» **Problem description**
Present every line of the records below as a Markdown table with two columns, Row and Line. Skip blank lines and number the remaining ones in order.

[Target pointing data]
-- start --

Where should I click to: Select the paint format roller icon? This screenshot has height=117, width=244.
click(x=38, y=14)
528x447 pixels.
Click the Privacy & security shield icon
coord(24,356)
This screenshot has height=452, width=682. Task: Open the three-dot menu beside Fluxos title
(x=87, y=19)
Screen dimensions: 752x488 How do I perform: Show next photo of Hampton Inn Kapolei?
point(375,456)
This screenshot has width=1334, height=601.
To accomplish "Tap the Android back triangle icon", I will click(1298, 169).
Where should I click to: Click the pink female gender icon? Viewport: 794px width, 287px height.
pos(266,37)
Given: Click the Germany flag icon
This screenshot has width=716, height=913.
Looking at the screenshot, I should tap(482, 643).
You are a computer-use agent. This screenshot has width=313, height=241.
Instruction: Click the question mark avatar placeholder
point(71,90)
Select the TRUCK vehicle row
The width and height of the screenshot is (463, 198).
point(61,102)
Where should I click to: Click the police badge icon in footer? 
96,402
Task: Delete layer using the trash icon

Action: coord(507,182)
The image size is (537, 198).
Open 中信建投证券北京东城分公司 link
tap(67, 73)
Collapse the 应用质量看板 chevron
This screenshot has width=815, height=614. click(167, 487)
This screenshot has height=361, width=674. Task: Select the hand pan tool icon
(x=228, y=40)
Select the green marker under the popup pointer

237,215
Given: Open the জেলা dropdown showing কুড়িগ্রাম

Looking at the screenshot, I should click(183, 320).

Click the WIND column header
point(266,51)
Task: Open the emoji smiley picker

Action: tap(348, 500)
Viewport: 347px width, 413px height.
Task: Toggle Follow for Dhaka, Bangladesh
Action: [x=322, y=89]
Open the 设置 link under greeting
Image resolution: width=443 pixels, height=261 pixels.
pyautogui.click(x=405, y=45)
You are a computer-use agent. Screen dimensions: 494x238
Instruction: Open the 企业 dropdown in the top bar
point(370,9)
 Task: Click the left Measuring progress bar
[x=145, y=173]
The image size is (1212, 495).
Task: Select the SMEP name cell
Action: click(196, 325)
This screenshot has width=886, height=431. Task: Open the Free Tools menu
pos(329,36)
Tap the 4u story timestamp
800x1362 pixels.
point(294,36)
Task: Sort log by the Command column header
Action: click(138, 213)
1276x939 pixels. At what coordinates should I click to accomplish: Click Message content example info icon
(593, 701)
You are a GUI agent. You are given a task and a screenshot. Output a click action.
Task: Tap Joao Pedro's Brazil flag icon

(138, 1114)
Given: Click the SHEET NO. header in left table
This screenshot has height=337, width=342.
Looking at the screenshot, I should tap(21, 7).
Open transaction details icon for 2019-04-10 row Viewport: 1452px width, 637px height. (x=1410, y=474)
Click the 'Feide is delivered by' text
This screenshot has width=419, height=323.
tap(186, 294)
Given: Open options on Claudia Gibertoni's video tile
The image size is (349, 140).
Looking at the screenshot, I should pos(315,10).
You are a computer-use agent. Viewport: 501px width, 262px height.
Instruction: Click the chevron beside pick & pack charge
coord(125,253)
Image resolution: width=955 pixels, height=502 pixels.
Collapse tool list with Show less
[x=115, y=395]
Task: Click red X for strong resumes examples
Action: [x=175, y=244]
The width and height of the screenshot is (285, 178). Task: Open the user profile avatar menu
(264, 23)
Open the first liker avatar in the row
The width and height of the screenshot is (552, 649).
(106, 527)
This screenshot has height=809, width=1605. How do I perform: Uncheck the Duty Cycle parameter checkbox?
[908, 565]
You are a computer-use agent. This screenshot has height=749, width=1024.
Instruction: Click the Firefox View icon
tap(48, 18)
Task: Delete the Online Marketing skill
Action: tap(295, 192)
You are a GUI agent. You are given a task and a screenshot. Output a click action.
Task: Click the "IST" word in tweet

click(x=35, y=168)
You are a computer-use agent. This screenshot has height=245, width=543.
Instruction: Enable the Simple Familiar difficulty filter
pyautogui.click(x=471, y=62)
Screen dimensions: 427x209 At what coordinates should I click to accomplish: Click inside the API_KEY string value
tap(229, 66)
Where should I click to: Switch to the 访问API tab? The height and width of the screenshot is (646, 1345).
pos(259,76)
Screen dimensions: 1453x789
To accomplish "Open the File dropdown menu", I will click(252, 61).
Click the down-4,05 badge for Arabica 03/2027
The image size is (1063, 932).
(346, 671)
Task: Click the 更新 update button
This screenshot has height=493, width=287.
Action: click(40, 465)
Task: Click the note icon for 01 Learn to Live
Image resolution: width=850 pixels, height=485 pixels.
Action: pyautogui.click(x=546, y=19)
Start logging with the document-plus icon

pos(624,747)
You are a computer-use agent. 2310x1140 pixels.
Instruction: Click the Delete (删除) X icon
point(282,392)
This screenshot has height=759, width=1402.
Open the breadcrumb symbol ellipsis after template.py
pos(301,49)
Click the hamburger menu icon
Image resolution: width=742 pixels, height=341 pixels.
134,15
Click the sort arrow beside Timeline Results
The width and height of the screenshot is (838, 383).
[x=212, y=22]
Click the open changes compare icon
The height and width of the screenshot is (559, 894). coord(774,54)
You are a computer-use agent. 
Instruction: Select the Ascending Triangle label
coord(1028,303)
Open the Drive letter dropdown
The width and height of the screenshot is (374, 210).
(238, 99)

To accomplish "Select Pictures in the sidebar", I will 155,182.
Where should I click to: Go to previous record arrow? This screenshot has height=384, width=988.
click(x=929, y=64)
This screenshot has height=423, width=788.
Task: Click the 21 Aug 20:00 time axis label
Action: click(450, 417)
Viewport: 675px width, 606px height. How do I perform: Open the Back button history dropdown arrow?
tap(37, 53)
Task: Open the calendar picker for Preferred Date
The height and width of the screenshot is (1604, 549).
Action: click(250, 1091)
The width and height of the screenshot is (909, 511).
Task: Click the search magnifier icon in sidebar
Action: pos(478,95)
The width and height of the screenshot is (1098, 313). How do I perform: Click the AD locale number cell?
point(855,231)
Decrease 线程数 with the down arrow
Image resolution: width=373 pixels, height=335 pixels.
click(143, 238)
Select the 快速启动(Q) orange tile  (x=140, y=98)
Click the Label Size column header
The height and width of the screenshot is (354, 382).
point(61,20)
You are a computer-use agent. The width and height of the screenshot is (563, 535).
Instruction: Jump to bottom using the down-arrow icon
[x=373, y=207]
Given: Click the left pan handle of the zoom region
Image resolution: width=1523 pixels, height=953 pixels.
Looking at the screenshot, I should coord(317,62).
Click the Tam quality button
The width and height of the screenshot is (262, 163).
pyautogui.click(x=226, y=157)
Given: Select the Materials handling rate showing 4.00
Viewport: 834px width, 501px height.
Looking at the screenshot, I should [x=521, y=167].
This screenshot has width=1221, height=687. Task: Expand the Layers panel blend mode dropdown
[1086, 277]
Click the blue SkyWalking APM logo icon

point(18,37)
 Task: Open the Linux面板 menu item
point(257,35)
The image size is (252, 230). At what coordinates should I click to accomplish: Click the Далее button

-- end --

» **Reply to the task**
| Row | Line |
|---|---|
| 1 | Where should I click to: Select the paint format roller icon? This screenshot has height=117, width=244. |
| 2 | click(x=38, y=14) |
| 3 | 528x447 pixels. |
| 4 | Click the Privacy & security shield icon |
| 5 | coord(24,356) |
| 6 | This screenshot has height=452, width=682. Task: Open the three-dot menu beside Fluxos title |
| 7 | (x=87, y=19) |
| 8 | Screen dimensions: 752x488 How do I perform: Show next photo of Hampton Inn Kapolei? |
| 9 | point(375,456) |
| 10 | This screenshot has width=1334, height=601. |
| 11 | To accomplish "Tap the Android back triangle icon", I will click(1298, 169). |
| 12 | Where should I click to: Click the pink female gender icon? Viewport: 794px width, 287px height. |
| 13 | pos(266,37) |
| 14 | Given: Click the Germany flag icon |
| 15 | This screenshot has width=716, height=913. |
| 16 | Looking at the screenshot, I should tap(482, 643). |
| 17 | You are a computer-use agent. This screenshot has width=313, height=241. |
| 18 | Instruction: Click the question mark avatar placeholder |
| 19 | point(71,90) |
| 20 | Select the TRUCK vehicle row |
| 21 | The width and height of the screenshot is (463, 198). |
| 22 | point(61,102) |
| 23 | Where should I click to: Click the police badge icon in footer?  |
| 24 | 96,402 |
| 25 | Task: Delete layer using the trash icon |
| 26 | Action: coord(507,182) |
| 27 | The image size is (537, 198). |
| 28 | Open 中信建投证券北京东城分公司 link |
| 29 | tap(67, 73) |
| 30 | Collapse the 应用质量看板 chevron |
| 31 | This screenshot has width=815, height=614. click(167, 487) |
| 32 | This screenshot has height=361, width=674. Task: Select the hand pan tool icon |
| 33 | (x=228, y=40) |
| 34 | Select the green marker under the popup pointer |
| 35 | 237,215 |
| 36 | Given: Open the জেলা dropdown showing কুড়িগ্রাম |
| 37 | Looking at the screenshot, I should click(183, 320). |
| 38 | Click the WIND column header |
| 39 | point(266,51) |
| 40 | Task: Open the emoji smiley picker |
| 41 | Action: tap(348, 500) |
| 42 | Viewport: 347px width, 413px height. |
| 43 | Task: Toggle Follow for Dhaka, Bangladesh |
| 44 | Action: [x=322, y=89] |
| 45 | Open the 设置 link under greeting |
| 46 | Image resolution: width=443 pixels, height=261 pixels. |
| 47 | pyautogui.click(x=405, y=45) |
| 48 | You are a computer-use agent. Screen dimensions: 494x238 |
| 49 | Instruction: Open the 企业 dropdown in the top bar |
| 50 | point(370,9) |
| 51 |  Task: Click the left Measuring progress bar |
| 52 | [x=145, y=173] |
| 53 | The image size is (1212, 495). |
| 54 | Task: Select the SMEP name cell |
| 55 | Action: click(196, 325) |
| 56 | This screenshot has width=886, height=431. Task: Open the Free Tools menu |
| 57 | pos(329,36) |
| 58 | Tap the 4u story timestamp |
| 59 | 800x1362 pixels. |
| 60 | point(294,36) |
| 61 | Task: Sort log by the Command column header |
| 62 | Action: click(138, 213) |
| 63 | 1276x939 pixels. At what coordinates should I click to accomplish: Click Message content example info icon |
| 64 | (593, 701) |
| 65 | You are a GUI agent. You are given a task and a screenshot. Output a click action. |
| 66 | Task: Tap Joao Pedro's Brazil flag icon |
| 67 | (138, 1114) |
| 68 | Given: Click the SHEET NO. header in left table |
| 69 | This screenshot has height=337, width=342. |
| 70 | Looking at the screenshot, I should tap(21, 7). |
| 71 | Open transaction details icon for 2019-04-10 row Viewport: 1452px width, 637px height. (x=1410, y=474) |
| 72 | Click the 'Feide is delivered by' text |
| 73 | This screenshot has width=419, height=323. |
| 74 | tap(186, 294) |
| 75 | Given: Open options on Claudia Gibertoni's video tile |
| 76 | The image size is (349, 140). |
| 77 | Looking at the screenshot, I should pos(315,10). |
| 78 | You are a computer-use agent. Viewport: 501px width, 262px height. |
| 79 | Instruction: Click the chevron beside pick & pack charge |
| 80 | coord(125,253) |
| 81 | Image resolution: width=955 pixels, height=502 pixels. |
| 82 | Collapse tool list with Show less |
| 83 | [x=115, y=395] |
| 84 | Task: Click red X for strong resumes examples |
| 85 | Action: [x=175, y=244] |
| 86 | The width and height of the screenshot is (285, 178). Task: Open the user profile avatar menu |
| 87 | (264, 23) |
| 88 | Open the first liker avatar in the row |
| 89 | The width and height of the screenshot is (552, 649). |
| 90 | (106, 527) |
| 91 | This screenshot has height=809, width=1605. How do I perform: Uncheck the Duty Cycle parameter checkbox? |
| 92 | [908, 565] |
| 93 | You are a computer-use agent. This screenshot has height=749, width=1024. |
| 94 | Instruction: Click the Firefox View icon |
| 95 | tap(48, 18) |
| 96 | Task: Delete the Online Marketing skill |
| 97 | Action: tap(295, 192) |
| 98 | You are a GUI agent. You are given a task and a screenshot. Output a click action. |
| 99 | Task: Click the "IST" word in tweet |
| 100 | click(x=35, y=168) |
| 101 | You are a computer-use agent. This screenshot has height=245, width=543. |
| 102 | Instruction: Enable the Simple Familiar difficulty filter |
| 103 | pyautogui.click(x=471, y=62) |
| 104 | Screen dimensions: 427x209 At what coordinates should I click to accomplish: Click inside the API_KEY string value |
| 105 | tap(229, 66) |
| 106 | Where should I click to: Switch to the 访问API tab? The height and width of the screenshot is (646, 1345). |
| 107 | pos(259,76) |
| 108 | Screen dimensions: 1453x789 |
| 109 | To accomplish "Open the File dropdown menu", I will click(252, 61). |
| 110 | Click the down-4,05 badge for Arabica 03/2027 |
| 111 | The image size is (1063, 932). |
| 112 | (346, 671) |
| 113 | Task: Click the 更新 update button |
| 114 | This screenshot has height=493, width=287. |
| 115 | Action: click(40, 465) |
| 116 | Task: Click the note icon for 01 Learn to Live |
| 117 | Image resolution: width=850 pixels, height=485 pixels. |
| 118 | Action: pyautogui.click(x=546, y=19) |
| 119 | Start logging with the document-plus icon |
| 120 | pos(624,747) |
| 121 | You are a computer-use agent. 2310x1140 pixels. |
| 122 | Instruction: Click the Delete (删除) X icon |
| 123 | point(282,392) |
| 124 | This screenshot has height=759, width=1402. |
| 125 | Open the breadcrumb symbol ellipsis after template.py |
| 126 | pos(301,49) |
| 127 | Click the hamburger menu icon |
| 128 | Image resolution: width=742 pixels, height=341 pixels. |
| 129 | 134,15 |
| 130 | Click the sort arrow beside Timeline Results |
| 131 | The width and height of the screenshot is (838, 383). |
| 132 | [x=212, y=22] |
| 133 | Click the open changes compare icon |
| 134 | The height and width of the screenshot is (559, 894). coord(774,54) |
| 135 | You are a computer-use agent.  |
| 136 | Instruction: Select the Ascending Triangle label |
| 137 | coord(1028,303) |
| 138 | Open the Drive letter dropdown |
| 139 | The width and height of the screenshot is (374, 210). |
| 140 | (238, 99) |
| 141 | To accomplish "Select Pictures in the sidebar", I will 155,182. |
| 142 | Where should I click to: Go to previous record arrow? This screenshot has height=384, width=988. |
| 143 | click(x=929, y=64) |
| 144 | This screenshot has height=423, width=788. |
| 145 | Task: Click the 21 Aug 20:00 time axis label |
| 146 | Action: click(450, 417) |
| 147 | Viewport: 675px width, 606px height. How do I perform: Open the Back button history dropdown arrow? |
| 148 | tap(37, 53) |
| 149 | Task: Open the calendar picker for Preferred Date |
| 150 | The height and width of the screenshot is (1604, 549). |
| 151 | Action: click(250, 1091) |
| 152 | The width and height of the screenshot is (909, 511). |
| 153 | Task: Click the search magnifier icon in sidebar |
| 154 | Action: pos(478,95) |
| 155 | The width and height of the screenshot is (1098, 313). How do I perform: Click the AD locale number cell? |
| 156 | point(855,231) |
| 157 | Decrease 线程数 with the down arrow |
| 158 | Image resolution: width=373 pixels, height=335 pixels. |
| 159 | click(143, 238) |
| 160 | Select the 快速启动(Q) orange tile  (x=140, y=98) |
| 161 | Click the Label Size column header |
| 162 | The height and width of the screenshot is (354, 382). |
| 163 | point(61,20) |
| 164 | You are a computer-use agent. The width and height of the screenshot is (563, 535). |
| 165 | Instruction: Jump to bottom using the down-arrow icon |
| 166 | [x=373, y=207] |
| 167 | Given: Click the left pan handle of the zoom region |
| 168 | Image resolution: width=1523 pixels, height=953 pixels. |
| 169 | Looking at the screenshot, I should coord(317,62). |
| 170 | Click the Tam quality button |
| 171 | The width and height of the screenshot is (262, 163). |
| 172 | pyautogui.click(x=226, y=157) |
| 173 | Given: Select the Materials handling rate showing 4.00 |
| 174 | Viewport: 834px width, 501px height. |
| 175 | Looking at the screenshot, I should [x=521, y=167]. |
| 176 | This screenshot has width=1221, height=687. Task: Expand the Layers panel blend mode dropdown |
| 177 | [1086, 277] |
| 178 | Click the blue SkyWalking APM logo icon |
| 179 | point(18,37) |
| 180 |  Task: Open the Linux面板 menu item |
| 181 | point(257,35) |
| 182 | The image size is (252, 230). At what coordinates should I click to accomplish: Click the Далее button |